On Having Given Up Cricket

Extending the theme of Laskey’s poem, ‘alert in the heavenly deep, beyond the boundary of sleep,’ one might imagine that there is a pitch that needs rolling so that the angels can trust the bounce playing back.  And so it was, on a Saturday morning in August, that the old roller coaxed once again into life by Richard with his soothing, persistent words of encouragement, made its final trip around the boundary.  Nobody can quite pin a date on when she arrived, but the considered opinion on that Saturday was that it must have been shortly after Messrs Watt and Boulton conceived of the latent power stored in steam.  It was a time when things were measured differently with the worlds of metrology and cricket colliding to give us the chain-length that she had to rumble along, ponderously smoothing ripples of turf.  She had done her duty, and passed the baton to the lighter, modern replacement with her new-fangled ‘power steering’ and working alternator.

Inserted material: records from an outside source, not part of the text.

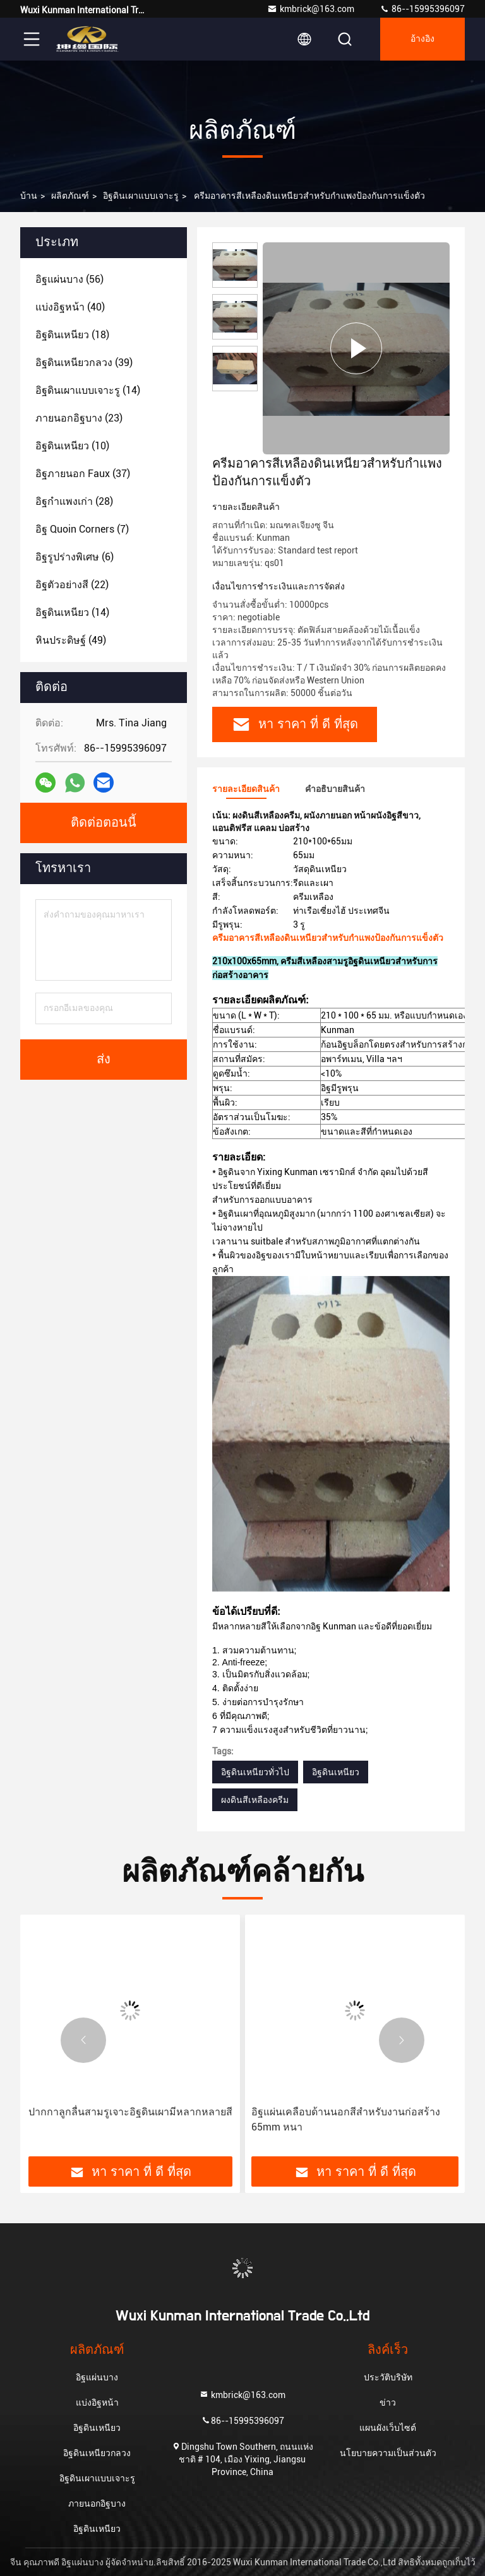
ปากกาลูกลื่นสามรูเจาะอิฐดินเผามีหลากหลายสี (130, 2112)
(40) (70, 307)
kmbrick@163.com (310, 9)
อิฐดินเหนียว (335, 1772)
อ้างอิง (422, 39)
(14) (87, 390)
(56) (69, 279)
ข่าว (388, 2402)
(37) (82, 474)
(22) (72, 585)
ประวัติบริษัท (388, 2377)
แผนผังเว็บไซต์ (387, 2428)
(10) (72, 446)
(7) (82, 529)
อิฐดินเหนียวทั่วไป (255, 1772)
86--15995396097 (422, 9)
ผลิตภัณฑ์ (70, 196)
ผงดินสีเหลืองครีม (255, 1800)
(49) (70, 640)
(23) (79, 418)
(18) (72, 335)
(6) (74, 557)
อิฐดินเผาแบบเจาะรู (141, 196)
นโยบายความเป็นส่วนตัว (388, 2453)
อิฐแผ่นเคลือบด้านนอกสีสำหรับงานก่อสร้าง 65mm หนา (345, 2119)
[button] (83, 2040)
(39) (84, 363)
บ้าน (28, 196)
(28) (74, 501)
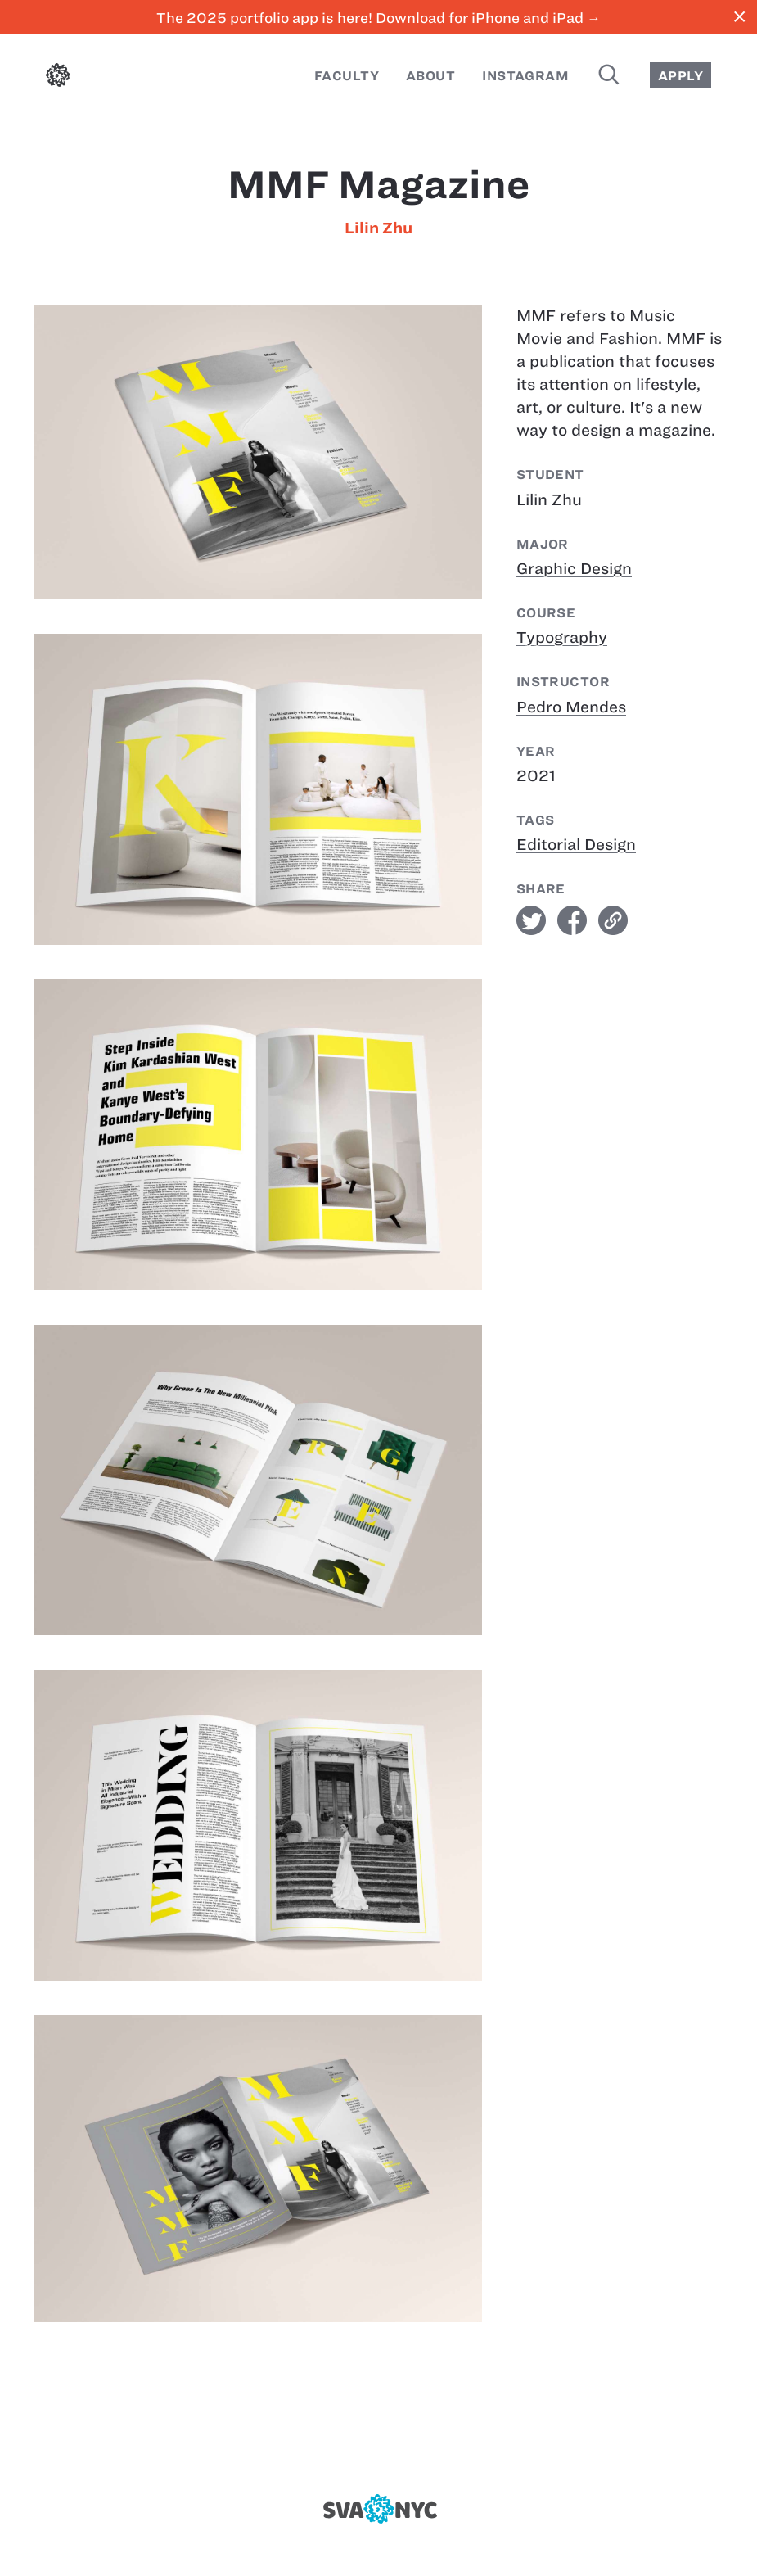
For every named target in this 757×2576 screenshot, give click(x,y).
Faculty (346, 76)
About (430, 76)
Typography (561, 637)
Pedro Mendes (571, 707)
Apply (680, 76)
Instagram (525, 76)
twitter (531, 920)
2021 (536, 775)
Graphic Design (574, 568)
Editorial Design (576, 844)
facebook (572, 920)
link (613, 920)
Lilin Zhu (378, 228)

The unseasonal weather put paid to a number of matches.  All the League Teams find themselves heading into the twilight of the season in the mid-table hinterland, so the Club turned to fun games.

Ethan Dobing eschews all popular philosophy around cricket being a game of the feet and models himself, instead, around Vitruvian Man. August saw him break the barrier of 50 finally – despatching the local constabulary to all parts with the view of ‘if it’s in my arc, it goes’.  Walsham, wisely, ensured a close-run match against the Police landed on the side of the law in the end.

Another disciple of Dobing, Ashley Forbes, spends a considerable amount of time slaying bowling.  Reunited with alumnus, the scuttling Steve Owston, Forbes scored a Walsham Wonder of 128*, a third Sunday hundred, in the win against league-leaders Waldringfield.  Forbes measures his power-output on the Gutenberg–Richter scale. 

For the Juniors, the annual Old-Uns versus Young-Uns reversed the tide, with the parent’s pulling the series back to 1-1.  Jack Campbell will remember it as the first of many future dismissals of his father. Not coincidently, a Ned is an Old English measure of ‘talked-up runs’.

As a final thought, and as the young would say you can ‘do the math’, it turns out that the calculated speed required for a Mark Rothon slower-ball yorker to carve out its parabola is 115447 furlongs per fortnight.